-- BEGIN Input rows --
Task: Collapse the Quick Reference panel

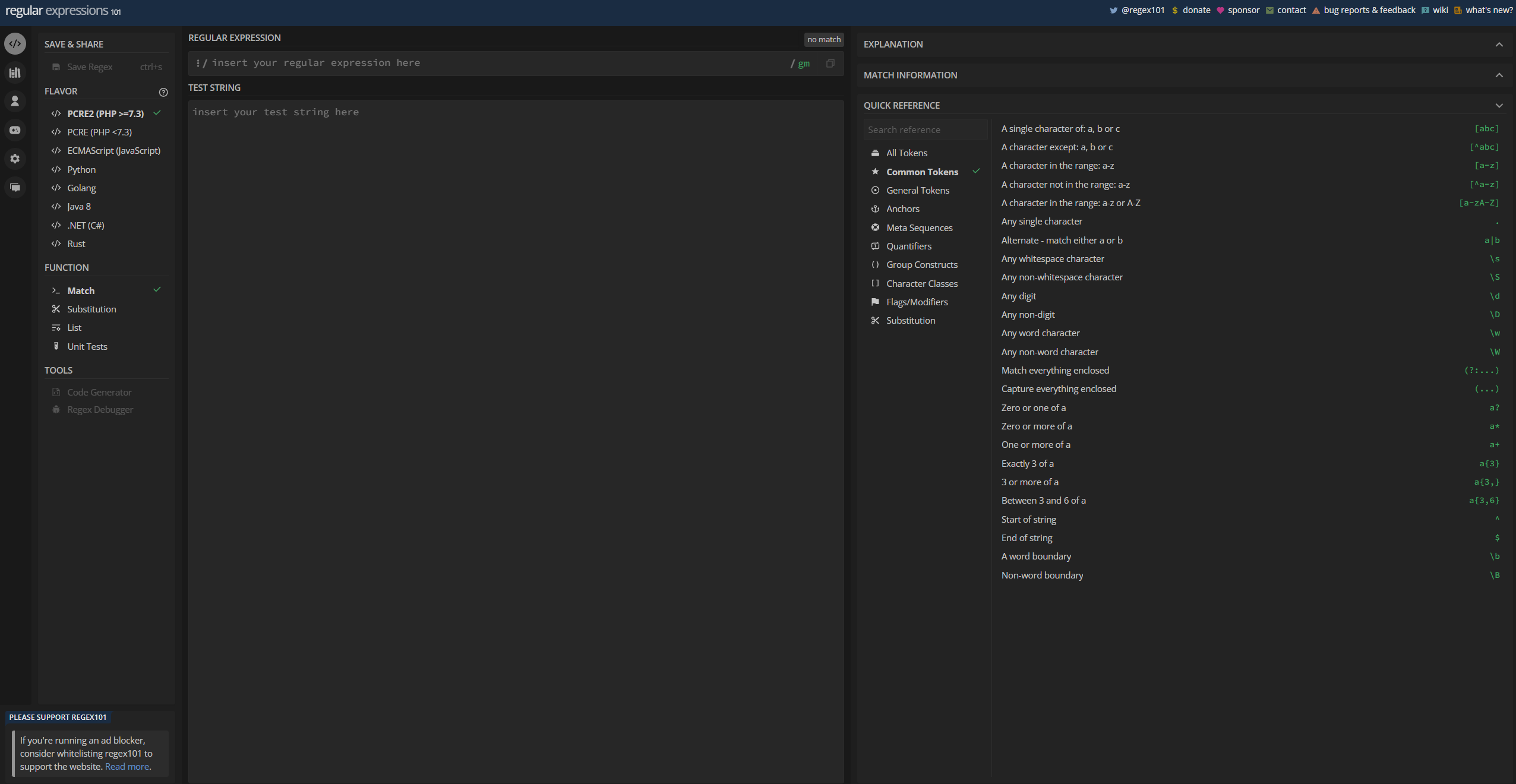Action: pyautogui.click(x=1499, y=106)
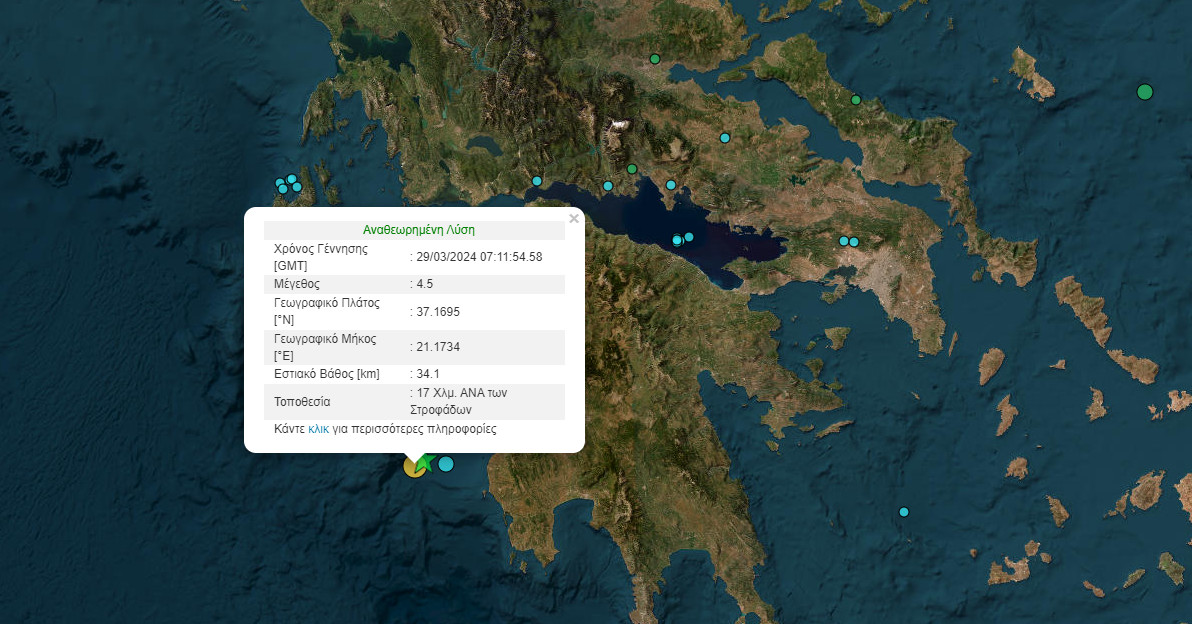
-- END Input rows --
-- BEGIN Input rows --
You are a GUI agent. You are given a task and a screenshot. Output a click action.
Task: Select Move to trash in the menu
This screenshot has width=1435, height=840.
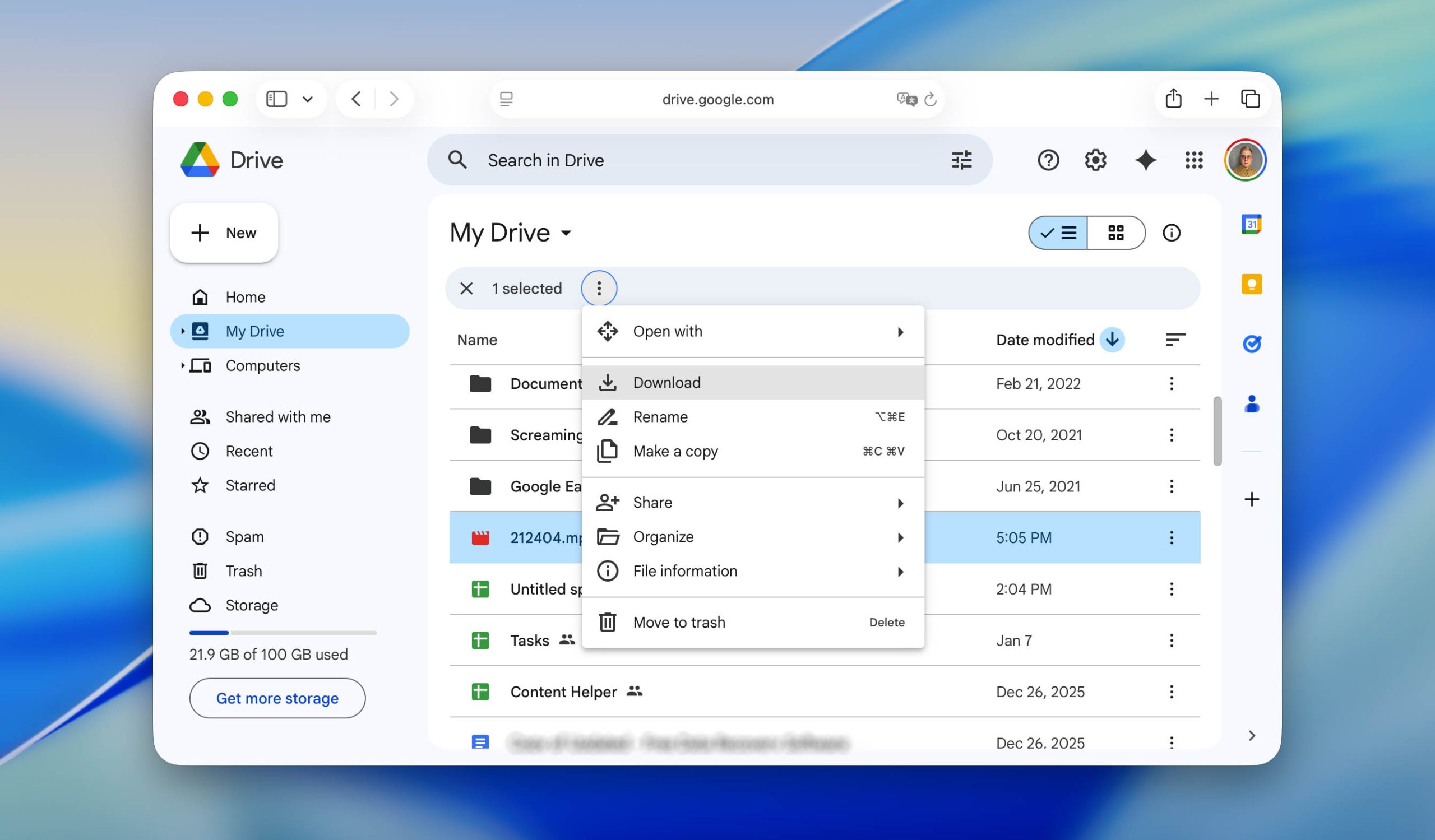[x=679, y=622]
-- END Input rows --
Task directions:
Format the entries from the line with "You are a GUI" to the line with "[x=679, y=622]" as a JSON list of strings, one string per line and no blank lines. Leave the pictures out.

Task solution:
[
  "You are a GUI agent. You are given a task and a screenshot. Output a click action.",
  "Task: Select Move to trash in the menu",
  "This screenshot has width=1435, height=840.",
  "[x=679, y=622]"
]